[Source records — start]

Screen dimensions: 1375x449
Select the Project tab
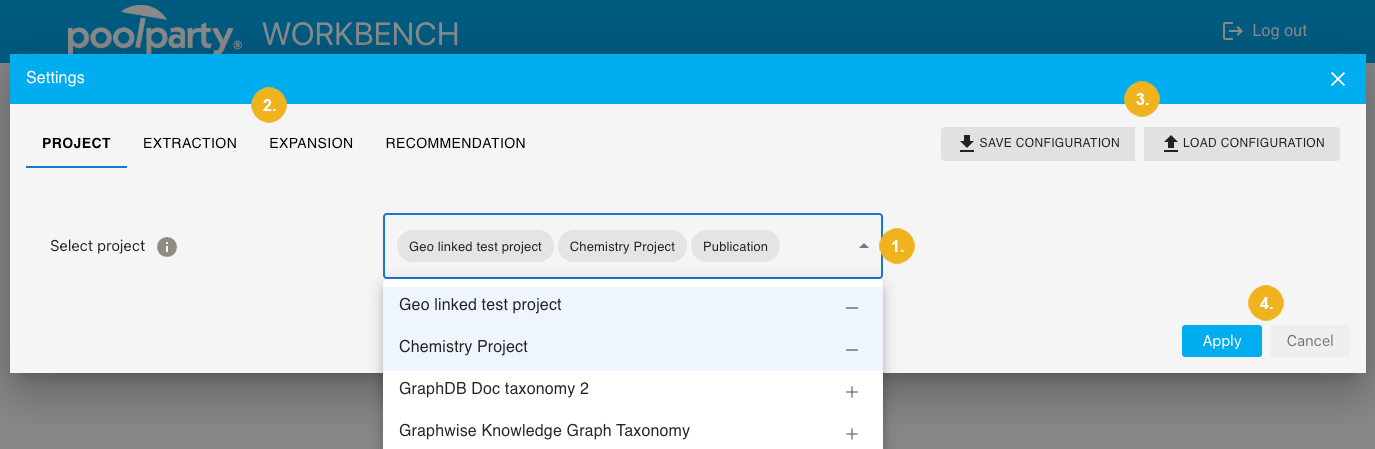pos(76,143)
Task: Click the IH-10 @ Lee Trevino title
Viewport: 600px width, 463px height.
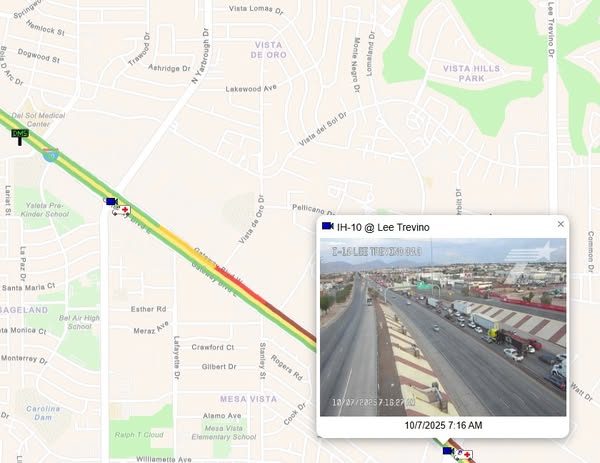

[Source records — finish]

### Task objective
Write out the listing above again, exactly, but with no pictures in the copy.

### The completed task
Screen dimensions: 1375x449
Select the Project tab
pos(76,143)
Task: Click the IH-10 @ Lee Trevino title
Viewport: 600px width, 463px height.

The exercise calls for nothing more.